▸ Your objective
Gather each line of the entries below containing the word "that", and copy those lines out in full. Case counts.
──────────
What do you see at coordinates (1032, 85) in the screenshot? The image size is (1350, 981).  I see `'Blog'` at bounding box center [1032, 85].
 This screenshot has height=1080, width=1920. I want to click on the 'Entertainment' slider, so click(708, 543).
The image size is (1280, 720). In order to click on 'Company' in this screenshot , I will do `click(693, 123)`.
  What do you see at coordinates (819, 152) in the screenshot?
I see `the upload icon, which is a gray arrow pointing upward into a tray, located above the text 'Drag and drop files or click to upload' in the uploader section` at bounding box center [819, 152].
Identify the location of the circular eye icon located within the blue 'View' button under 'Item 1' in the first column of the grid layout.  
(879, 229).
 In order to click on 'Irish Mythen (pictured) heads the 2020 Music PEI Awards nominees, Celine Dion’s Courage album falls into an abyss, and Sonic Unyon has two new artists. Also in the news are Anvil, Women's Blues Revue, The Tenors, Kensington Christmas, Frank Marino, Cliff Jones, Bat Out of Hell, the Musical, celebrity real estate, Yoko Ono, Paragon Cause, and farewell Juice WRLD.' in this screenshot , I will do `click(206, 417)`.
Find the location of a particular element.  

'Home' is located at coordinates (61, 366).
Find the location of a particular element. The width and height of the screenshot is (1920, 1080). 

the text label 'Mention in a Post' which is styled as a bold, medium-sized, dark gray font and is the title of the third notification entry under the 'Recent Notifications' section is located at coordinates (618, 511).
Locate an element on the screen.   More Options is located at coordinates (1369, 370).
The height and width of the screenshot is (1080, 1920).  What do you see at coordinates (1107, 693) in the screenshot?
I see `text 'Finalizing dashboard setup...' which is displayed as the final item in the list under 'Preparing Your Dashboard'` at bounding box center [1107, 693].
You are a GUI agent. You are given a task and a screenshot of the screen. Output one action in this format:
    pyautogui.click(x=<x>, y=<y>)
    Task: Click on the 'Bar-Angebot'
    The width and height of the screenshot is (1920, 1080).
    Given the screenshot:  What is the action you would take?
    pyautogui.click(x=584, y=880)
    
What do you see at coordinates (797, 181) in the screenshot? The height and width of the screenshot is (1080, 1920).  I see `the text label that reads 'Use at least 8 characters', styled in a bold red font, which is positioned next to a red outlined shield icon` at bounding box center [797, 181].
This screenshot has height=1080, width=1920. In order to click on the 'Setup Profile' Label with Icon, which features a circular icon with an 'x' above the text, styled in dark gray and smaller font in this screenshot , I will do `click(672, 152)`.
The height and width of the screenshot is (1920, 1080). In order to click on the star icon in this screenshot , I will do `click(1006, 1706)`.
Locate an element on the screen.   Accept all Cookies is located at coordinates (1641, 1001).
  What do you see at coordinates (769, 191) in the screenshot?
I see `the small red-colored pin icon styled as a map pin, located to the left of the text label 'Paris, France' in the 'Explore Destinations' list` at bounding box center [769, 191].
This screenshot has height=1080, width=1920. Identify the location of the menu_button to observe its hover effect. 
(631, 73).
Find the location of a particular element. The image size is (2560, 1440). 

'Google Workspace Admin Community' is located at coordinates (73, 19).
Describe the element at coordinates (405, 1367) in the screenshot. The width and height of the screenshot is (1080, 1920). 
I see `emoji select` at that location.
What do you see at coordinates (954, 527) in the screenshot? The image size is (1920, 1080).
──────────
▸ Answer to this task
What do you see at coordinates (797, 181) in the screenshot? The height and width of the screenshot is (1080, 1920).  I see `the text label that reads 'Use at least 8 characters', styled in a bold red font, which is positioned next to a red outlined shield icon` at bounding box center [797, 181].
I see `emoji select` at that location.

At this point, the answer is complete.